The first colonial mint of the United States was opened on the fifteenth of July, 1920, at Manila, thus instituting a new departure in our mint procedure. Some years previously this policy had been adopted by England, whose colonial mints had been established in Australia, India and Canada. Since 1903 the United States Government had minted the coinage for the Philippine Islands at Philadelphia and San Francisco. Expediency, economy, the possibility of. quicker deliveries, together with the Government's policy of helping the Filipinos to participate in the management of domestic affairs, were the determining features for the establishing of the Manila mint. On February 8, 1918, the Philippine Legislature passed a bill appropriating 100,000 pesos, half the original appropriation, for the construction of machinery for a new mint. This bill was signed by' Governor Harrison eight days later.

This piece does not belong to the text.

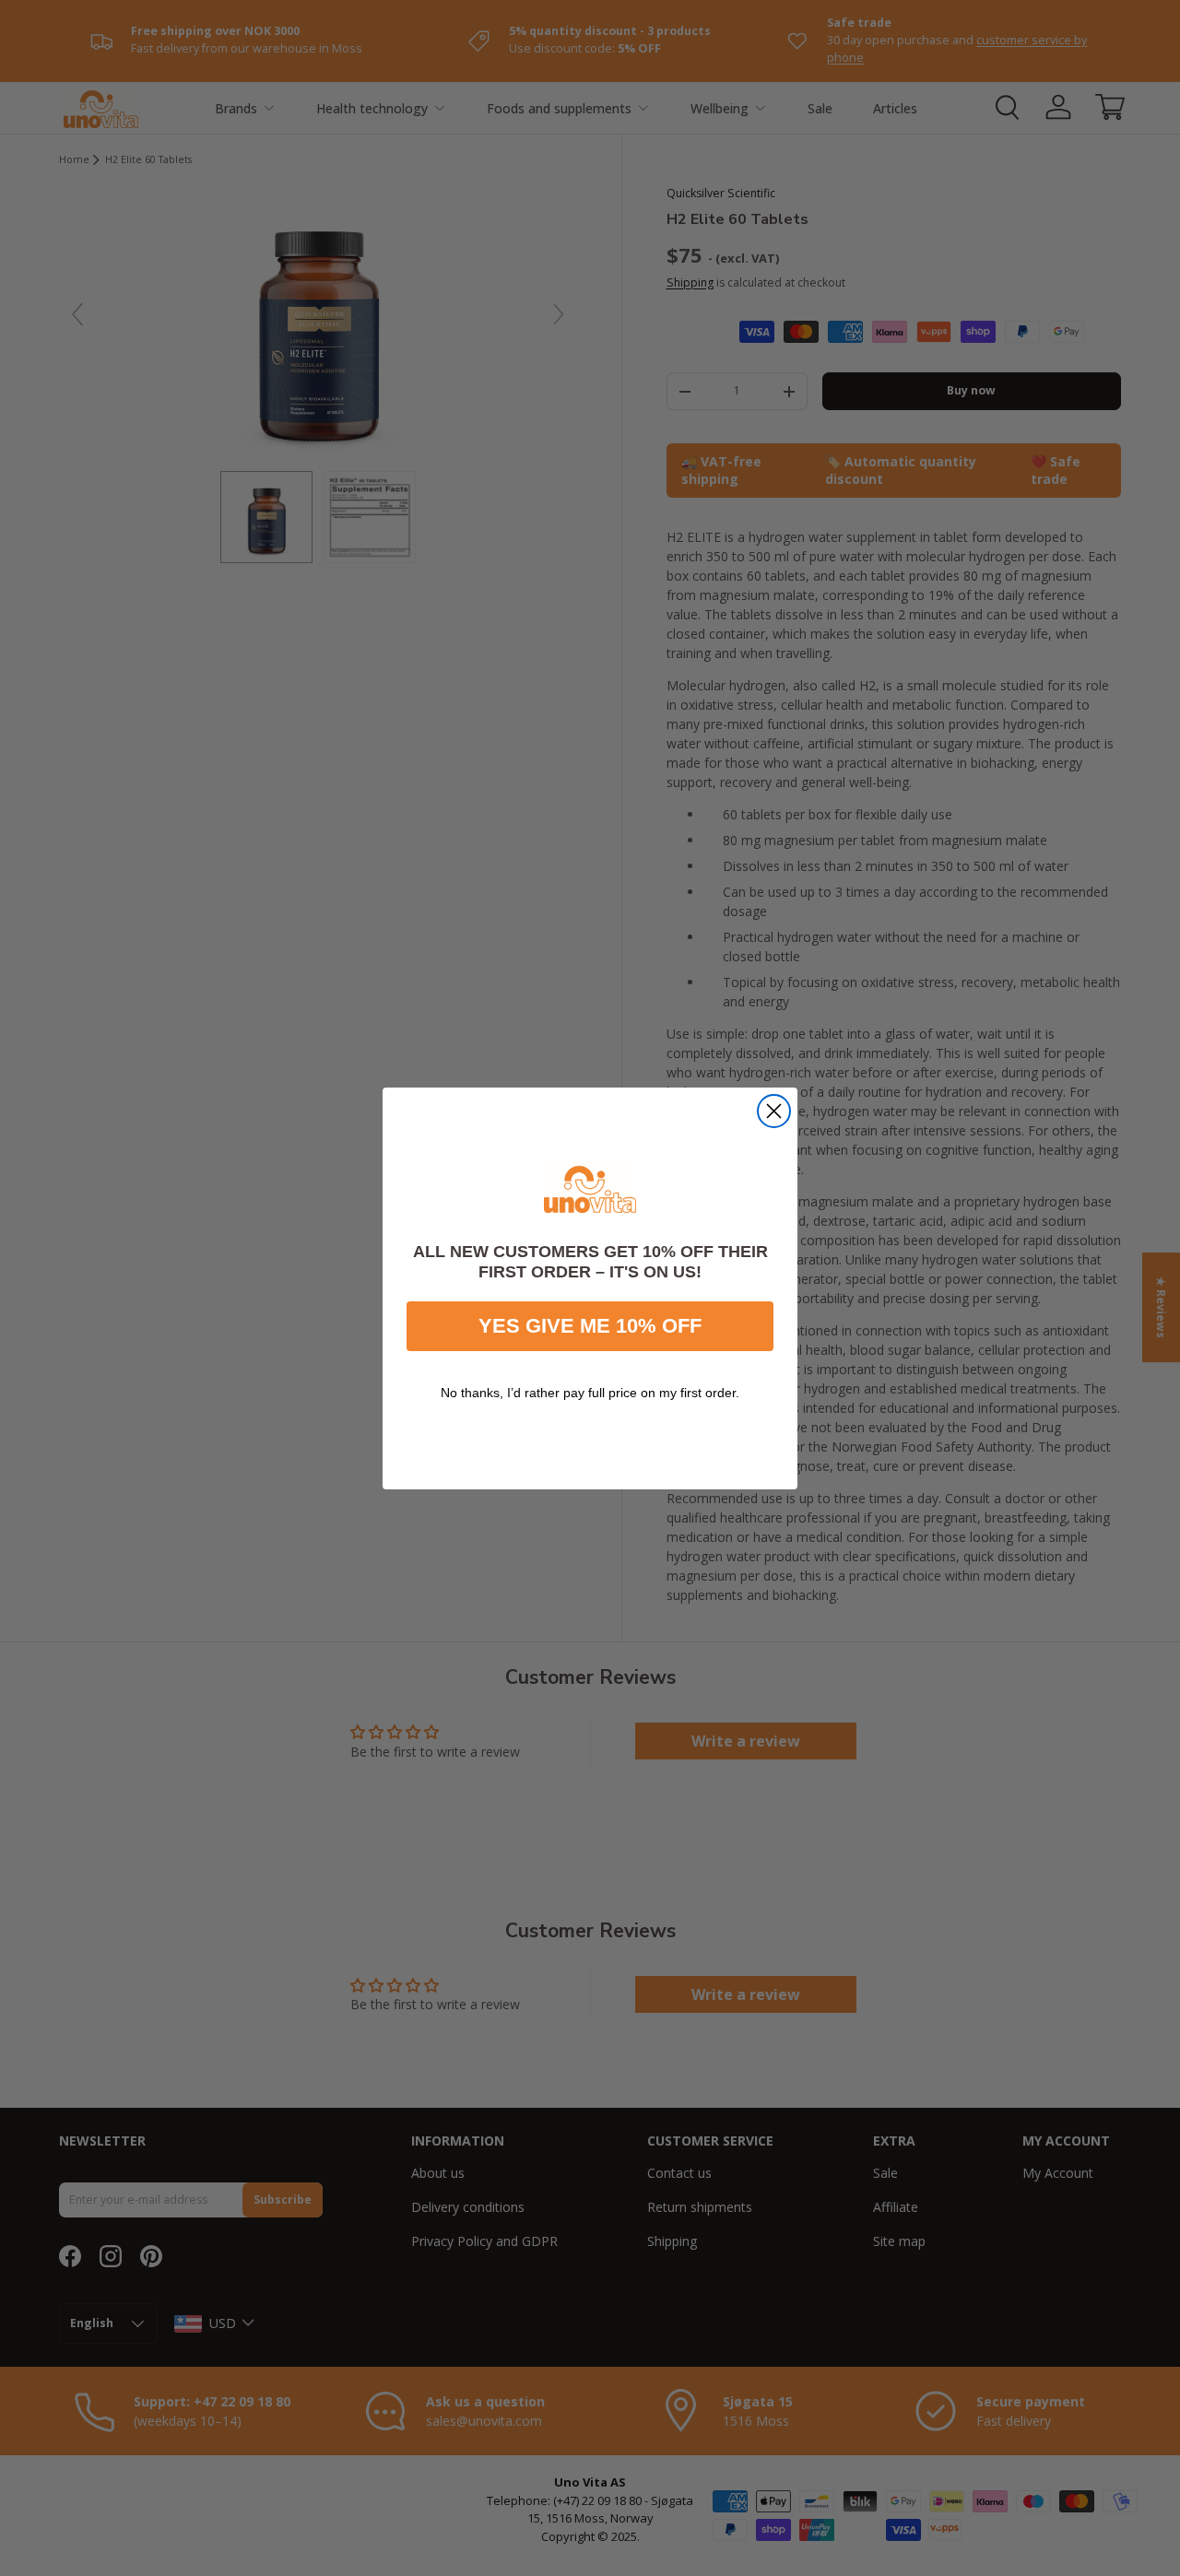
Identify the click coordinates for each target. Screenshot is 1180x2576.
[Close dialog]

The machinery was designed and built at Philadelphia under the supervision of Clifford Hewitt, then chief engineer of the United States mint. In June, 1919, it was assembled, tested and found satisfactory; it was then shipped to the Philippine Islands via the Panama Canal, arriving at Manila in November in perfect condition. Mr. Hewitt reached Manila at the end of the month and undertook the installation of the machinery.
Although the Manila mint is probably the smallest in the world, it is one of the finest and most modern. It is located on the lower floor of the old Intendencia Building fronting the Pasig River. This building also contains the offices and the hall of the Philippine Senate, and the offices of the Treasury of the Philippine Islands.
On October 11th, three months after its inauguration, the mint narrowly .escaped destruction by fire which gutted the two upper floors of the Intendencia Building. The Senate hall, the offices of the Insular Treasurer and other governmental offices were totally destroyed, but the mint on the lower floor was so little damaged that minting was resumed next morning.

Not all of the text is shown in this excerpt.